@sformel, many thanks for contributing to this discussion.
It’s interesting that you see the core notion as an hypothesis, because that opens the question “How do you test for a significant result?” In other words, what variables would you have to control to examine statistically the connection between the sharing of biodiversity data and positive, real-world conservation benefits, and how would you avoid the trap of seeing a false-cause connection (post hoc ergo propter hoc; the benefits were coming for other reasons)?
In my experience in Australia, the variables-needing-to-be-controlled make up a long list and are subject to stochastic change, e.g. because of elections. What’s been clear in many conservation wins is that the science behind the win didn’t play a large part in its success.
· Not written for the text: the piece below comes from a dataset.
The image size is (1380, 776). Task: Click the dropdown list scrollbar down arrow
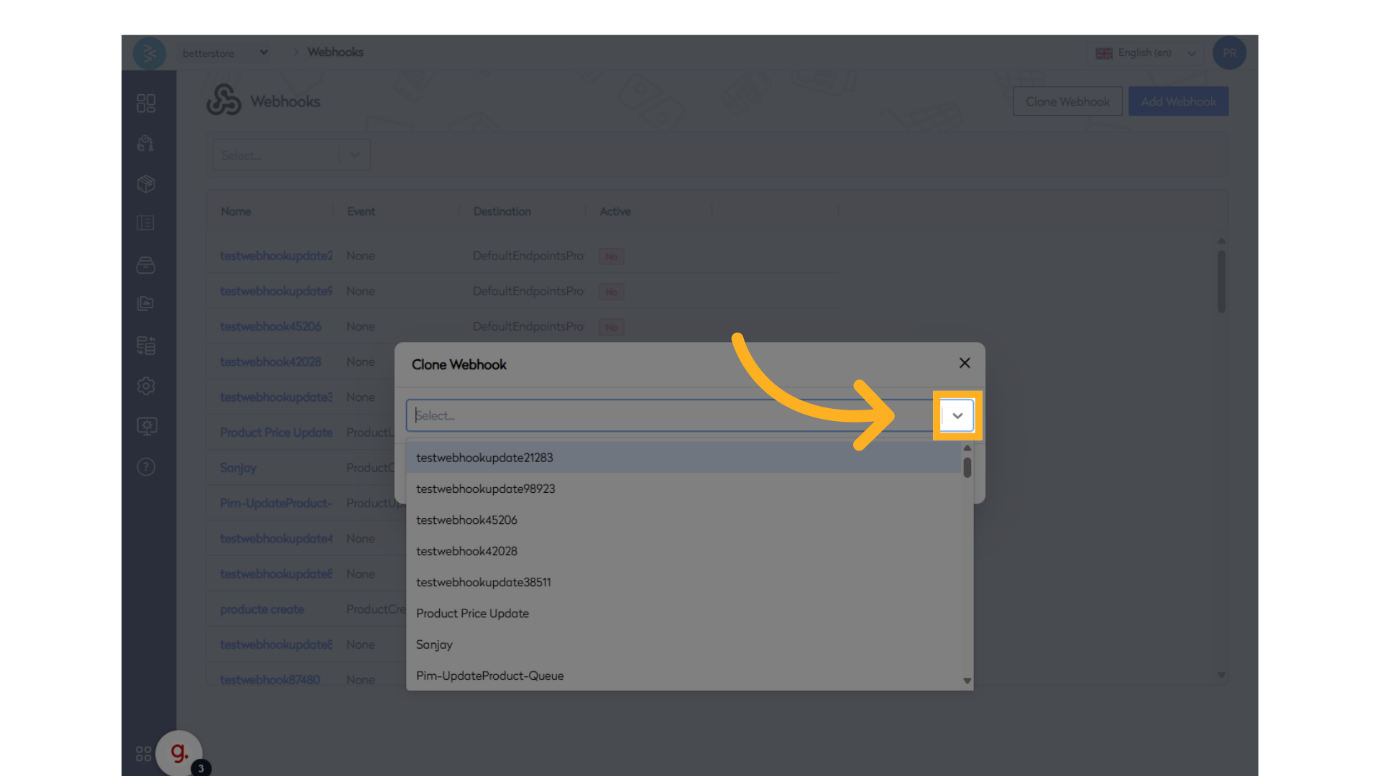(967, 681)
In fact, in many cases the science has been abused. Suppose a campaign is started to legally reserve a block of forest to be logged. To focus public attention on the block, a biodiversity survey is done that generates occurrence data for a rare or otherwise glamorous species in the block. The campaign propaganda features these occurrences: “Stop the logging! Save the {X}!”
Whether or not the campaign succeeds, several ecological questions are likely to remain unanswered:
- Is the rarity of {X} real, or is it an artifact of inadequate sampling?
- Will logging actually disadvantage {X}?
- What are the current and near-term threats (other than logging) to the continued existence of {X} in the block of forest?
- What management is required to maintain {X} in unlogged forest, and who will do it?
You can argue that the propaganda use of occurrence records is not relevant to the science in this case, and that the important thing is that conservation planners and policy-makers now have additional data to inform their decisions. My counter-argument is that those decisions are likely to be made for reasons having nothing to do with the occurrence data, which gets us back to how you could test your hypothesis.